Sampling theory

Sampling theory

Sampling theory is a statistics field dealing with data collection, analysis, and interpretation from samples collected randomly in a population (Tuckman & Harper, 2012). In research the target population is large, and it is expensive conducting such a study while considering all the individuals. To reduce the cost, the researchers come up with a smaller sample that is representative or is a true reflection of the entire target population and uses it to conduct the study. This ensures that the results obtained from the study is representative and can be used to generalize or draw a conclusion about the entire population. The selection of the sample should be done properly to ensure that all the target groups attributes or characteristics under study are well represented and that the sample selected is spread throughout the entire population.

An example of a sample in research can well be demonstrated in a health based research involving a community of 245,000 people. The research could be about the mortality rate of a certain disease like HIV/ Aids, and this can be done by sampling some of the households in the community. One can have a sample of 245 households and use them in the study such that one household will be representing one thousand households. In this study, the samples should be selected randomly from the entire community and should not originate from one locality to ensure there are no biases and that the sample selected is representative.

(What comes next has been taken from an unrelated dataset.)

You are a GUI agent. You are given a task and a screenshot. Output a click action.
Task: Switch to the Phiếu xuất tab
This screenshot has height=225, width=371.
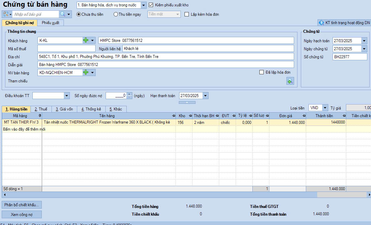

In nursing, some of the campaigns or research programs conducted can be effected and made successful by making sure that the target population gives the best sample that can aid in the research process (Ellis, 2016). If the sample is not carefully selected during such research, the data obtained might be biased and hence not representative. This, therefore, means that the results cannot be used to generalize the population characteristics about what is being studied.

References

Ellis, P. (2016). Understanding research for nursing students.

Tuckman, B. W., & Harper, B. E. (2012). Conducting educational research. Lanham, MD: Rowman & Littlefield Publishers.